Tragedy & Hope uncensored
“In the West, the Roman Empire (which continued in the East as the Byzantine Empire) disappeared in 476; and, although many efforts were made to revive it, there was clearly a period, about 900 when there was no empire, no state, and no public authority in the West. The state disappeared, yet society continued. So also, religious and economic life continued. This clearly showed that the state and society were not the same thing, that society was the basic entity, and that the state was a crowning, but not essential, cap to the social structure. This experience had revolutionary effects. It was discovered that man can live without a state; this became the basis of Western liberalism. It was discovered that the state, if it exists, must serve men and that it is incorrect to believe that the purpose of men is to serve the state.
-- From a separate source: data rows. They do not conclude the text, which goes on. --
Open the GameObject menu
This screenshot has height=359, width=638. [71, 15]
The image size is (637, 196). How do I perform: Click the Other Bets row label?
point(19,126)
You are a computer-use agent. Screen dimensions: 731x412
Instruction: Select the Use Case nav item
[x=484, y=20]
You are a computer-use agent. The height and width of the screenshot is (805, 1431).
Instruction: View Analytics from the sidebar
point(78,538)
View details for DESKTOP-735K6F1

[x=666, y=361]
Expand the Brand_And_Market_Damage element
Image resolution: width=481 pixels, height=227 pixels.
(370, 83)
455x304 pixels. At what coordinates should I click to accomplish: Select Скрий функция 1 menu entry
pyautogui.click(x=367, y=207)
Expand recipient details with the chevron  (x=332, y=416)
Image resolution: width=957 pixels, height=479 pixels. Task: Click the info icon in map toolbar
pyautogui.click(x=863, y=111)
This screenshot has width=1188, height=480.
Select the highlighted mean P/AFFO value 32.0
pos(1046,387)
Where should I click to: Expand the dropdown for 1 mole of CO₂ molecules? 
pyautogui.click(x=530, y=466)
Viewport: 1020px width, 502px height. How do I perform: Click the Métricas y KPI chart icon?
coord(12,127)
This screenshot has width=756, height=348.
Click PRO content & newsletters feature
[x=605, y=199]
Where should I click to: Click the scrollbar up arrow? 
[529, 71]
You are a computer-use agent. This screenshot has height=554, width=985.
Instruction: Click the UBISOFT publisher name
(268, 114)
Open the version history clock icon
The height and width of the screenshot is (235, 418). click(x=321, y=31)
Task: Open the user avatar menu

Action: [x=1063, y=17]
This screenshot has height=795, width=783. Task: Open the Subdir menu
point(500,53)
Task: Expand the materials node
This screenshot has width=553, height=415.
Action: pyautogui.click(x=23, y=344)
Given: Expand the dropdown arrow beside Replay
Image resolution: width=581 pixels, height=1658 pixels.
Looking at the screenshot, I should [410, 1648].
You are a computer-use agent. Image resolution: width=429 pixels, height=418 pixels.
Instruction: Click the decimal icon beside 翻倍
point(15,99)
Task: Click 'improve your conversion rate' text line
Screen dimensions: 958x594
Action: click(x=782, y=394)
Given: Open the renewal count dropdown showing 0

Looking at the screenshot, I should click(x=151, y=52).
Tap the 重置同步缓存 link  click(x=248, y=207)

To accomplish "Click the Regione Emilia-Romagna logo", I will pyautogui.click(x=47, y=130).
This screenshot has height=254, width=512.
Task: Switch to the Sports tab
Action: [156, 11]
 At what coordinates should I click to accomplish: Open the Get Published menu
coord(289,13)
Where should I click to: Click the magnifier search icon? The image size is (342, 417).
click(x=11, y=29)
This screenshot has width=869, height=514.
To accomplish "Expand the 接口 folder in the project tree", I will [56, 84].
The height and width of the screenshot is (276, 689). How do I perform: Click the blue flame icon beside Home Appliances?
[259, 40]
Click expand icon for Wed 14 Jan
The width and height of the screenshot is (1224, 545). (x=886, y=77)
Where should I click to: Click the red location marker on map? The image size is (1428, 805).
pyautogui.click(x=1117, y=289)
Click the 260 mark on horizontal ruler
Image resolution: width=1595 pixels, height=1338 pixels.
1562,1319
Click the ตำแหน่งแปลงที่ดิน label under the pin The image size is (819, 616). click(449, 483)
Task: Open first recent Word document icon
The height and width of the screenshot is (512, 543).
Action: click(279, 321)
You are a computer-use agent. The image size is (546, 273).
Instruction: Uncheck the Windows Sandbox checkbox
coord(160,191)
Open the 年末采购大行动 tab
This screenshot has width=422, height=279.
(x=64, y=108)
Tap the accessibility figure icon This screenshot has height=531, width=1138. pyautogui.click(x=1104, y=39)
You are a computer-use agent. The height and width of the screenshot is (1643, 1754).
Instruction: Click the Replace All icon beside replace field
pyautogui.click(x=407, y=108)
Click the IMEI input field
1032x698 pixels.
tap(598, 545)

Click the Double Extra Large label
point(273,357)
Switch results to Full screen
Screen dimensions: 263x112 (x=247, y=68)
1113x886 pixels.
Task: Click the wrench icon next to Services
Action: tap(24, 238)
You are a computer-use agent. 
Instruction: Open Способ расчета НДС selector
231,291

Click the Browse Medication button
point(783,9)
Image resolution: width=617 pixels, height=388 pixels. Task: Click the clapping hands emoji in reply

It was discovered that economic life, religious life, law, and private property can all exist and function effectively without a state. From this emerged laissez-faire, separation of Church and State, rule of law, and the sanctity of private property. In Rome, in Byzantium, and in Russia, law was regarded as an enactment of a supreme power. In the West, when no supreme power existed, it was discovered that law still existed as the body of rules which govern social life. Thus law was found by observation in the West, not enacted by autocracy as in the East. This meant that authority was established by law and under the law in the West, while authority was established by power and above the law in the East. The West felt that the rules of economic life were found and not enacted; that individuals had rights independent of, and even opposed to, public authority; that groups could exist, as the Church existed, by right and not by privilege, and without the need to have any charter of incorporation entitling them to exist as a group or act as a group; that groups or individuals could own property as a right and not as a privilege and that such property could not be taken by force but must be taken by established process of law. It was emphasized in the West that the way a thing was done was more important than what was done, while in the East what was done was far more significant than the way in which it was done.”
—Carroll Quigley, TRAGEDY AND HOPE, New York, The Macmillan Co., 1966, p. 83.